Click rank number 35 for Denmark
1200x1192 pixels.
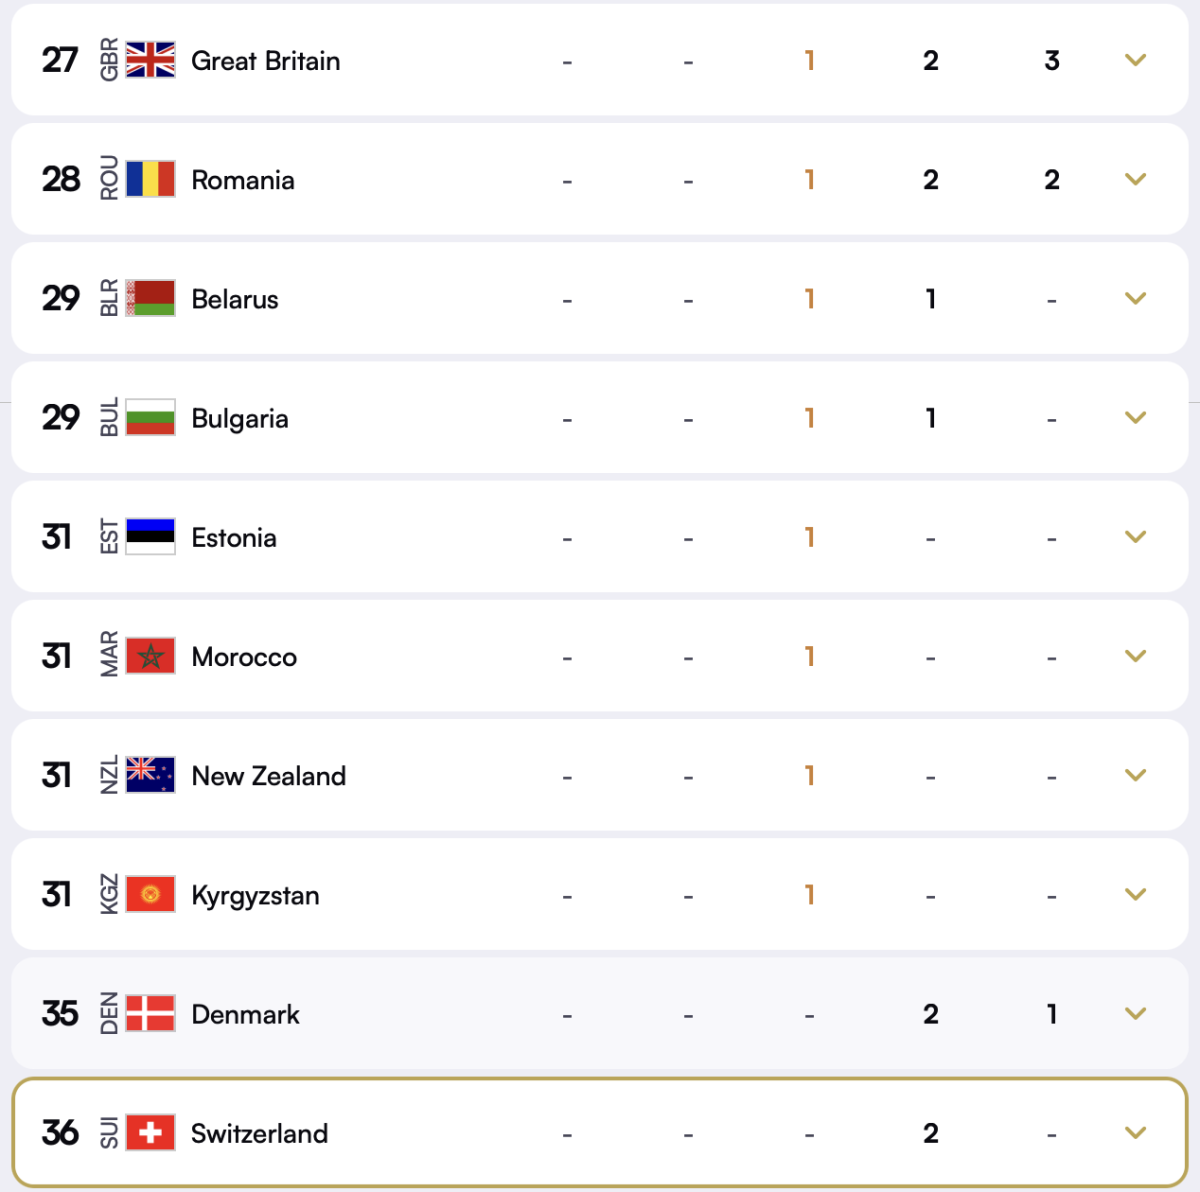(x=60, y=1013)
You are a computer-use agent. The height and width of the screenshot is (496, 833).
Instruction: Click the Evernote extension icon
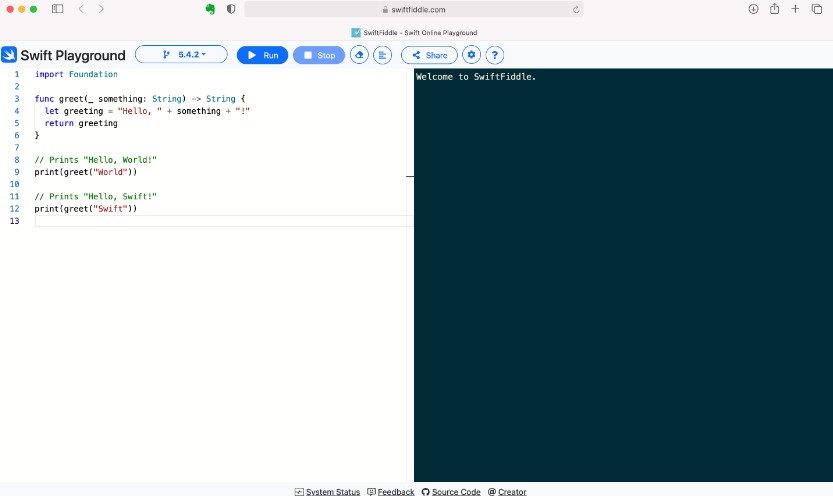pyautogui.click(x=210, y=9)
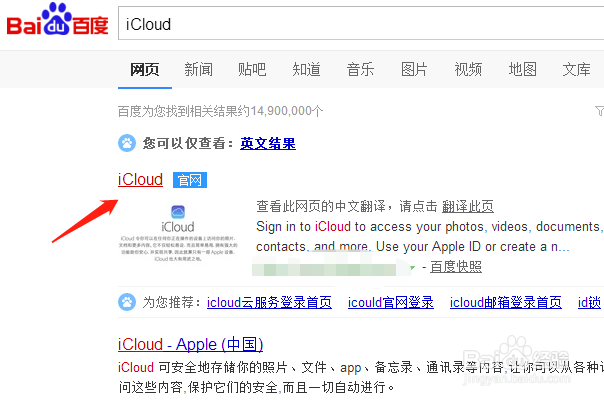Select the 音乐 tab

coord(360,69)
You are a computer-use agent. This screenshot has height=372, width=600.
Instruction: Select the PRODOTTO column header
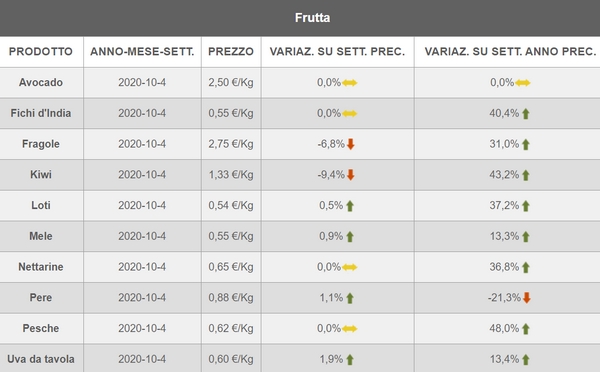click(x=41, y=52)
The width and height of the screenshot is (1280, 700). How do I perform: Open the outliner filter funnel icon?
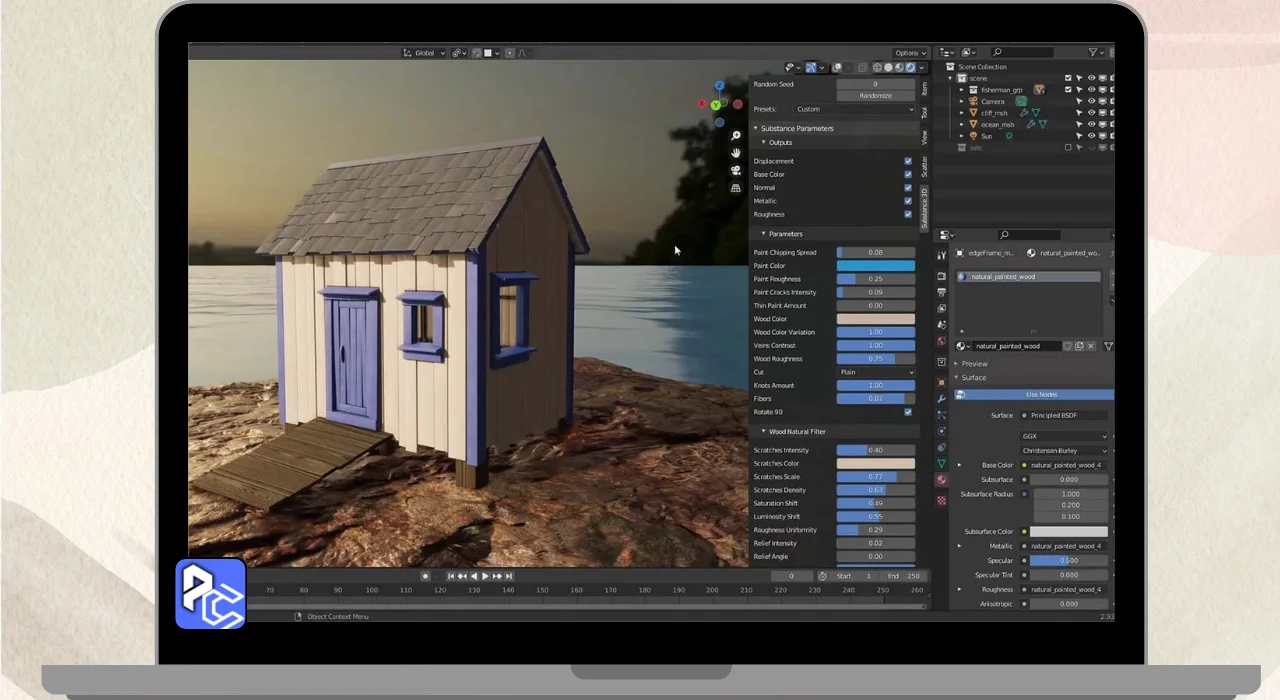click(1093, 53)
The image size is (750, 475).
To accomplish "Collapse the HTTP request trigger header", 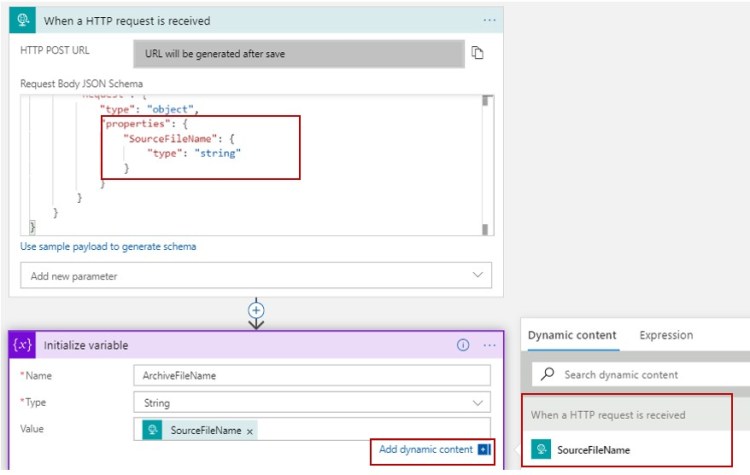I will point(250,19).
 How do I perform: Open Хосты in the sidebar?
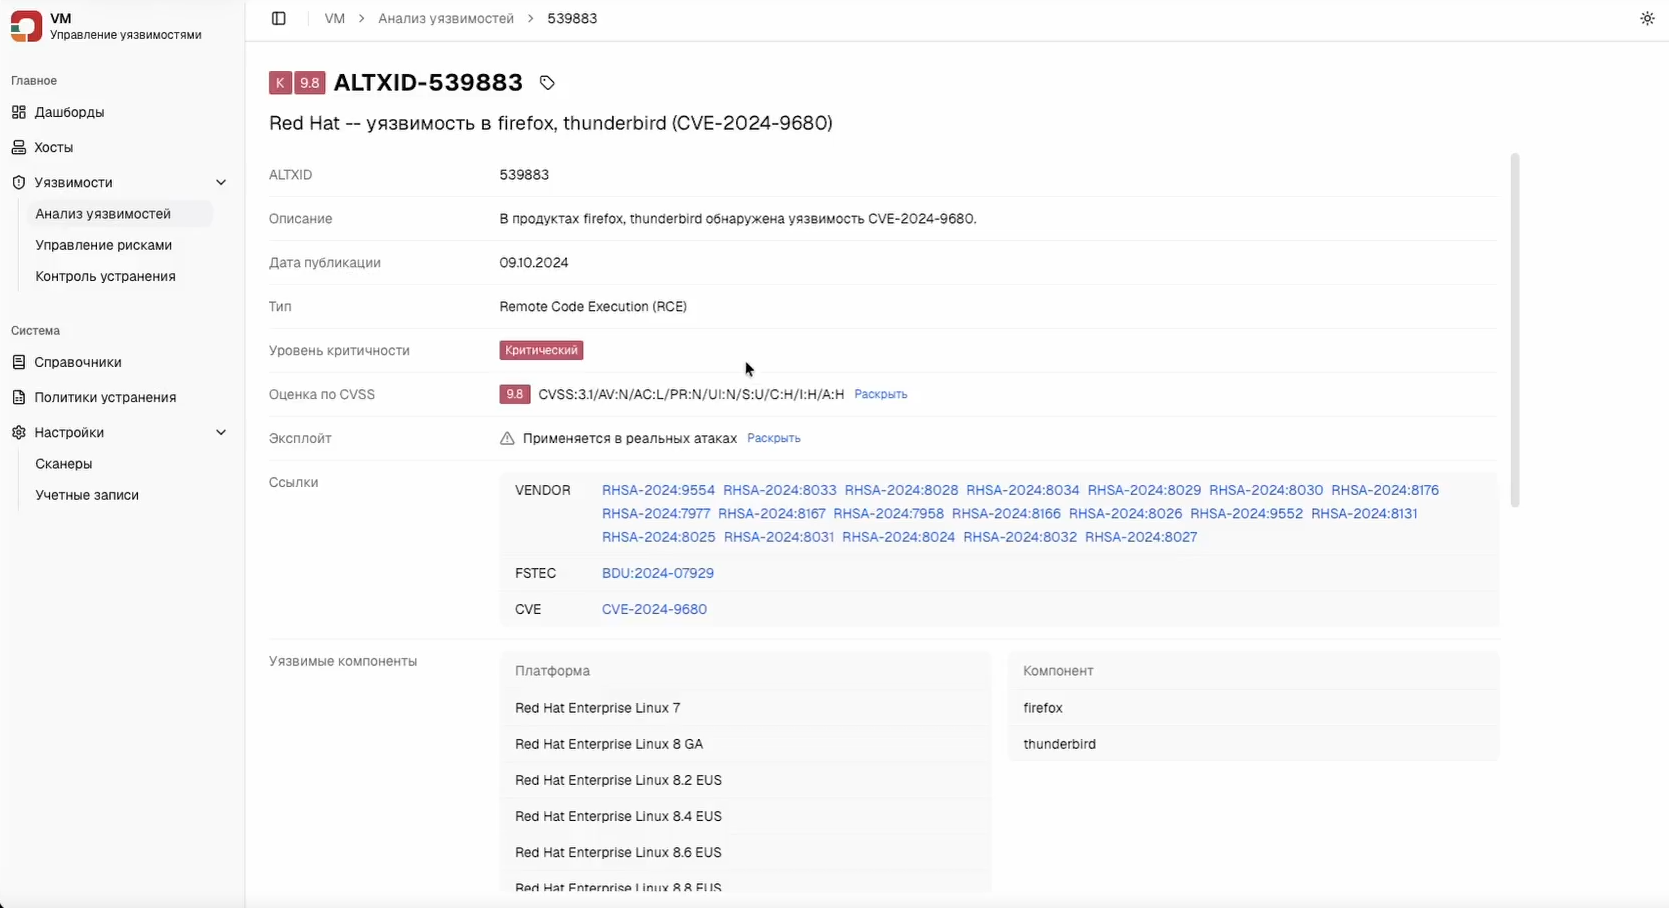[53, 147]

==*==

== GIVEN INSTRUCTION ==
Reproduce the records word for word, starting at the very beginning and ending with the line that contains "click(x=41, y=52)", including that line. Leave the pictures out.

== THE ANSWER ==
Click rank number 35 for Denmark
1200x1192 pixels.
(x=60, y=1013)
You are a computer-use agent. The height and width of the screenshot is (496, 833).
Instruction: Click the Evernote extension icon
pyautogui.click(x=210, y=9)
Select the 音乐 tab

coord(360,69)
You are a computer-use agent. This screenshot has height=372, width=600.
Instruction: Select the PRODOTTO column header
click(x=41, y=52)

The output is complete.